Mas “Get on Up” ganha levemente das cinebios de Ray e Cash pela narrativa. E pelo ator principal. O filme tem uma levada não-linear. Começa com Brown entrando em um tunel que o levará ao palco de mais um big show. E, no trajeto, ele começa a relembrar fatos de sua (dura e sofrida) vida, que tem muito em comum com a de Ray: negro pobre, nascido no sul dos EUA, filho de pais separados e que enveredou, por necessidade, para a vida do crime. O que, no caso, foi bom. Pelo menos para nós, os fãs.
Foi na cadeia que Brown teve contato com a música e viu que aquilo o levaria adiante. Já o ator que faz o godfather, Chadwick Boseman (egresso dos teatros da Broadway), realmente canta e dança todas as partes, e tem o suingue, o soul, a negritude (algo que falta um pouco, por exemplo, nos atores que fazem o nacional Tim Maia, que se garantem apenas no tipo fisico).
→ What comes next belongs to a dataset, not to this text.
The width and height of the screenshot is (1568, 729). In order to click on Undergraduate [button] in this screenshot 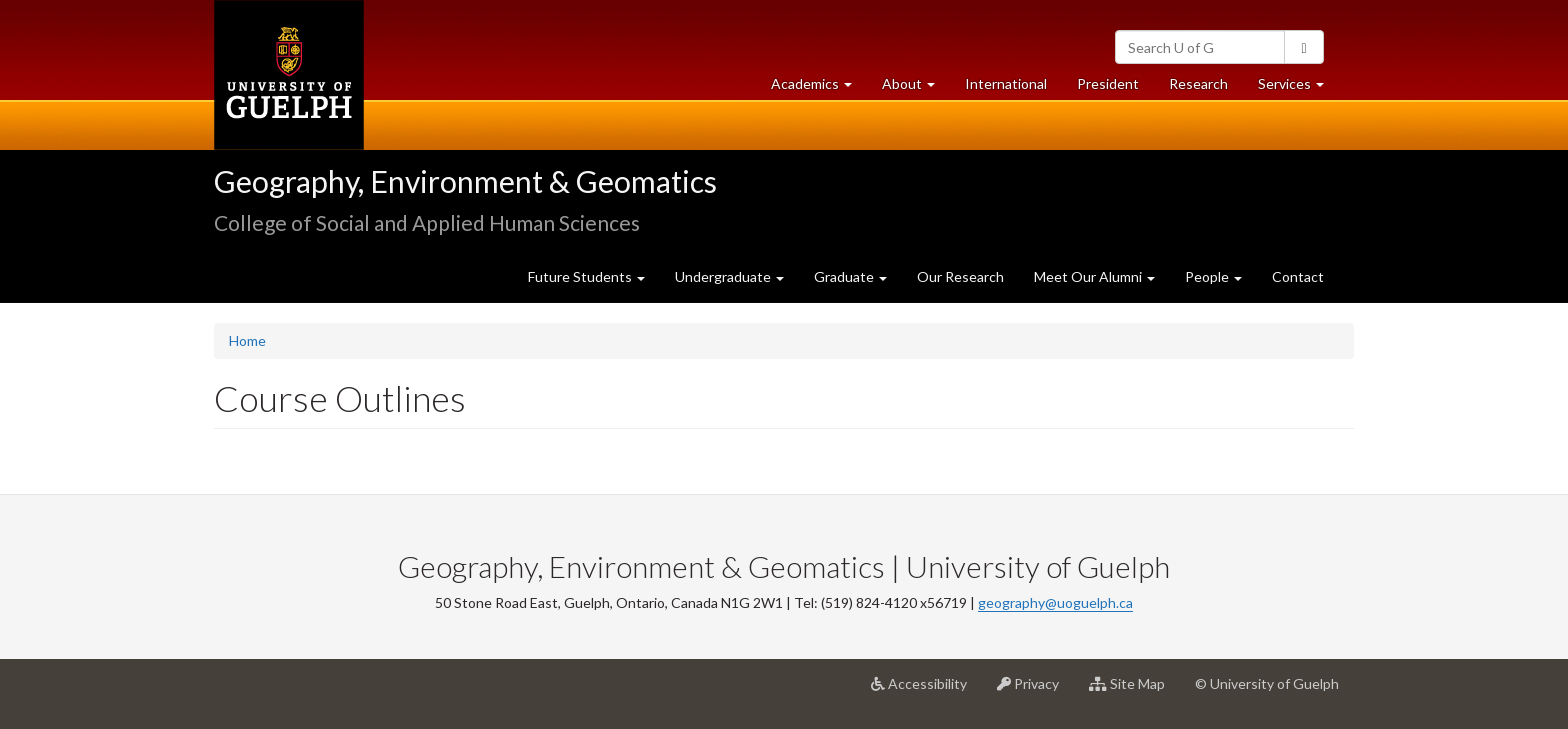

Nos primeiros 20 minutos a gente demora a se acostumar com Chadwick, porque a imagem de Brown ainda é muito forte. Mas, logo, ele nos conquista, fazendo JB jovem, na fama, na lama, mais velho, bacana, maluco, e, sobretudo, dançando como ninguém jamais dançou igual antes (e que influenciou de Mick Jagger a Michael Jackson nos passos, fora o legado musical em si).
Não por acaso, o rollingstone Jagger é o principal produtor do filme (e aparece rapidamente representado nele, numa passagem em que Brown abriu para os Stones, na primeira ida da banda aos EUA, e que, positivamente, marcou Mick, que pirou na dança do negão), que, apesar de suas qualidades, não teve indicações ao Oscar, como aconteceu com as cinebios de Ray (que deu melhor ator a Jamie Foxx) e “Johnny & June” (a de Cash, que levou Joaquin Phoenix a cantar todas as partes para soar verossimil, e premiou a June de Reese Whiterspoon). Injusto com Chadwick Boseman, que encarna JB de forma espetacular.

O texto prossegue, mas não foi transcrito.